ドラッグ・DVD

ドラッグ・DVD

 それは、高校からの友人Mからのメールが始まりだった。今の携帯電話はEメールなんか当たり前に出来る。その友人Mのメールは携帯電話から送ってきたようである。
 内容は「面白いDVDが手に入ったよ。Rも誘ったから今度の日曜でも一緒に見よう」というモノだった。
 コンビニのバイトを辞めて土日が完全にフリーな私が断る訳もない。即刻OKの返事を出し、Rとも連絡を取る。Rはフリーターで暇をもてあましているはずだ。この話に乗らない訳がない。

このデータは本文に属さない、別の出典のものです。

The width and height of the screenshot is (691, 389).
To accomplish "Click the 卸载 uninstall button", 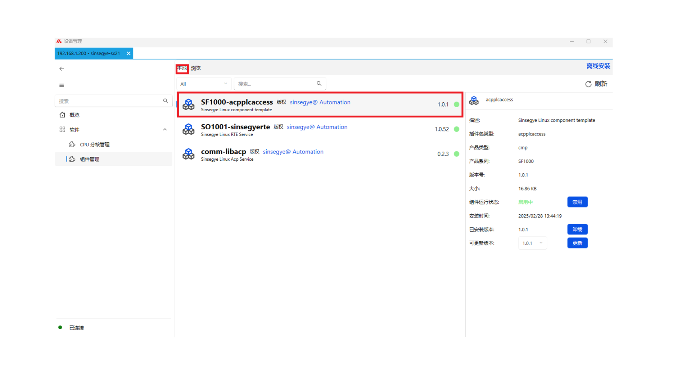I will pyautogui.click(x=577, y=229).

 当日、私がMの家に行くと、すでにRが来て、MとPSで格闘ゲームをやっていた。
 「遅くなった」
 「やっときたか」
 「ごめん。寝坊してさぁ」
 「夜遅くまでネットしてたんじゃないの?」
 「大当たり」
 さすが高校からの親友。私の行動を良く分かっている。が、嫌な思いはしない。2人につられて私も笑ってしまった。
 「んで?面白いDVDってのは?」
 「あ、そうそうこれなんだけどさー」
 ごそごそと散らかった部屋の中から1枚のDVDを取り出すM。
 そのDVDにはラベルが貼られておらず、ケースもただの透明なケースだった。
 「何?コレ」
 「パッケージとかないの?」
 「いや、俺も友達から借りたから。内容は……見れば分かるよ」
 意味ありげな笑みを浮かべて、MはデッキにDVDをセットする。
 「なんだと思う?」
 「さぁ?映画かな?」
 この前、私はMにDVDのマトリックスを借りたばかりだ。洋画かもしれない。でも、このメンツだからアニメだろうか?
 まぁ、どちにせよ、面白ければそれでいいのだが。
 Mがリモコン操作でDVDを再生させる。
 どんなモノだろうかとわくわくした。それはRも同じらしい。Mだけがそんな私達を面白そうに見ている。
 DVDが回転し、映像が画面に映し出された。
 映し出されたモノは、変哲もない単なる公園の映像だったり、高速道路の映像だったり……。
 何かの記録にしては、映像に統一感がない。
 オープニングなのだろうか?
 首を捻りながらその映像を眺めているものの、それは変わることなく、どことも分からない、なんのつながりもない映像が流れ続けた。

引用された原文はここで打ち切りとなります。